Sadakaya Muhtaç Olan, Sadaka Verirse Ne Olur?
55- Sadakaya Muhtaç Olan, Sadaka Verirse Ne Olur?
2548- Ebu Said (radıyallahü anh)’ten rivâyete göre, şöyle anlatıyor: Rasûlüllah (sallallahü aleyhi ve sellem) hutbe okurken bir adam mescide girdi. Rasûlüllah (sallallahü aleyhi ve sellem) ona:
(İki rekat namaz kıl) buyurdu. İkinci hafta yine adam cumaya geldi. Rasûlüllah (sallallahü aleyhi ve sellem) yine o adama:
(İki rekat namaz kıl) buyurdu. Üçüncü hafta yine geldi Peygamber (sallallahü aleyhi ve sellem):
(İki rekat namaz kıl) buyurdu.
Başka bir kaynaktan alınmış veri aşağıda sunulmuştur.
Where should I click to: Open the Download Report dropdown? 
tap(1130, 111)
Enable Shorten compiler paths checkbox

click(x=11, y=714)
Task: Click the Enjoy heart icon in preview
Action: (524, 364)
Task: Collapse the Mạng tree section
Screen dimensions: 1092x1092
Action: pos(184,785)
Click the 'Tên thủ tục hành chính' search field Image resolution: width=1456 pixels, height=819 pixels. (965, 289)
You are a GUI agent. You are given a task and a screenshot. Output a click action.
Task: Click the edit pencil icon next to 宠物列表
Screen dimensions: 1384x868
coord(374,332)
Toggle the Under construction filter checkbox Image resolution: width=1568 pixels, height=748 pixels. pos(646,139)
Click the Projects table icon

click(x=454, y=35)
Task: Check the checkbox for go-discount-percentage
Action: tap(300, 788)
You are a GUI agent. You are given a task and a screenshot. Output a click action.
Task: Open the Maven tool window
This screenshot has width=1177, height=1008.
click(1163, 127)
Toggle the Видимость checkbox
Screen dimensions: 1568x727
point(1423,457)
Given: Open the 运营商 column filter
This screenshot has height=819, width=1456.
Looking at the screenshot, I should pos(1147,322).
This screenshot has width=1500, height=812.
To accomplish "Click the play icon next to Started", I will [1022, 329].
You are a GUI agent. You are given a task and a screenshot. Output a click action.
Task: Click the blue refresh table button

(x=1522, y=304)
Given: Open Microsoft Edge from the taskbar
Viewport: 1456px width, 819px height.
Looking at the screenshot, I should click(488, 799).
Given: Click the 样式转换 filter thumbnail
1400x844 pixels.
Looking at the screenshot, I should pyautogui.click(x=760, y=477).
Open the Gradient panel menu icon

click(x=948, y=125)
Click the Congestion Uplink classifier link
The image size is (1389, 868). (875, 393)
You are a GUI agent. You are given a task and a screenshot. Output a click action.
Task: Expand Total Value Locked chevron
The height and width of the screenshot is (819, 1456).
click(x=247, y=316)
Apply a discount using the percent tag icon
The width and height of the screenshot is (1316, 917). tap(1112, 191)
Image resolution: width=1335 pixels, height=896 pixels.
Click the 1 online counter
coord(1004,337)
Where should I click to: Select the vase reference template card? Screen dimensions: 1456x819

Sonra da cemaate (Bu adama sadaka veriniz) buyurdu. Ona iki elbise verdik. Daha sonra Peygamber (sallallahü aleyhi ve sellem) yine:
(Sadaka veriniz) deyince adam kendisine verilen iki elbiseden birini çıkardı. Bunun üzerine Rasûlüllah (sallallahü aleyhi ve sellem):
(Görmüyor musunuz mescide kötü bir kıyafetle gelmişti, kendisine anlayışla davranarak sadaka vereceğinizi tahmin edip ümid etmiştim fakat bunu yapmadınız. Ben de sadaka veriniz dedim sizlerde sadaka verdiniz, Bende iki elbise vermiştim. Sonra tekrar sadaka verin deyince o adam da elbisesinin birini çıkarıp sadaka olarak veriyor.) Rasûlüllah (sallallahü aleyhi ve sellem), adama:
(Elbiseni al diye) azarladı. (Müslim, Zekat: 32; Dârimi, Zekat: 22)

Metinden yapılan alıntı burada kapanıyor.